Stored items:
[Start of section]
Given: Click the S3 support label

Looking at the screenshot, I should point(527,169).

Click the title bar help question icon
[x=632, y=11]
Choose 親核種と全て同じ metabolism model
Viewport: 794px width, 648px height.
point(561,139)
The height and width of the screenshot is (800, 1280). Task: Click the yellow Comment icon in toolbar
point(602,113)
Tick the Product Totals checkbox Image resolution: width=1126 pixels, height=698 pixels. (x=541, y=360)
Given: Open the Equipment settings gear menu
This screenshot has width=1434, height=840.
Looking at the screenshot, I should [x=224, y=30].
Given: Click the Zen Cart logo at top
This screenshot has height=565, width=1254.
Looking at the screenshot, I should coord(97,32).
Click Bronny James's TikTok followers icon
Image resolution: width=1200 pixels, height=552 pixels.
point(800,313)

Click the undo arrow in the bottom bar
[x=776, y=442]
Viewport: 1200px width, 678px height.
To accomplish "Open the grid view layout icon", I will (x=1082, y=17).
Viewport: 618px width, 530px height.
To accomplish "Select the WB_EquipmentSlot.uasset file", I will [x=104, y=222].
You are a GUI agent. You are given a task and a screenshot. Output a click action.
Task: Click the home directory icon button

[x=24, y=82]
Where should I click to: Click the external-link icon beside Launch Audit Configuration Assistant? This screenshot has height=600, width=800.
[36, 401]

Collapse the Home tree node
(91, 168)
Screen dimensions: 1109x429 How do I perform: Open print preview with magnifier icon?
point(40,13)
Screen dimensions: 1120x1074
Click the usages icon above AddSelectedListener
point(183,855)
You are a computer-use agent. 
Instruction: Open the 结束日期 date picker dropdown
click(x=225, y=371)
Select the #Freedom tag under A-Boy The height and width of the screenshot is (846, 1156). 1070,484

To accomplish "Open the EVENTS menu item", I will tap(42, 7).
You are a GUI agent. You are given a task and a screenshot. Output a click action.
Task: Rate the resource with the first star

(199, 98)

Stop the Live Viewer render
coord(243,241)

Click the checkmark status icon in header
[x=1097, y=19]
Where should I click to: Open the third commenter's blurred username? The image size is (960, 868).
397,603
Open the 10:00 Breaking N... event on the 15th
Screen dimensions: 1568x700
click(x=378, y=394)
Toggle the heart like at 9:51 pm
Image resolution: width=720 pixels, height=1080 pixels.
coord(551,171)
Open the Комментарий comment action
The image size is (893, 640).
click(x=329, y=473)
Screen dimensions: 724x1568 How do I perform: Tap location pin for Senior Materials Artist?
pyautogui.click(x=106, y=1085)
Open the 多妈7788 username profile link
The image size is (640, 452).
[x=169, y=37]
[End of section]
What needs to be done: If a line in the records above holds the string "accomplish", copy it.

Response:
To accomplish "Open the grid view layout icon", I will (x=1082, y=17).
To accomplish "Select the WB_EquipmentSlot.uasset file", I will [x=104, y=222].
To accomplish "Open the EVENTS menu item", I will tap(42, 7).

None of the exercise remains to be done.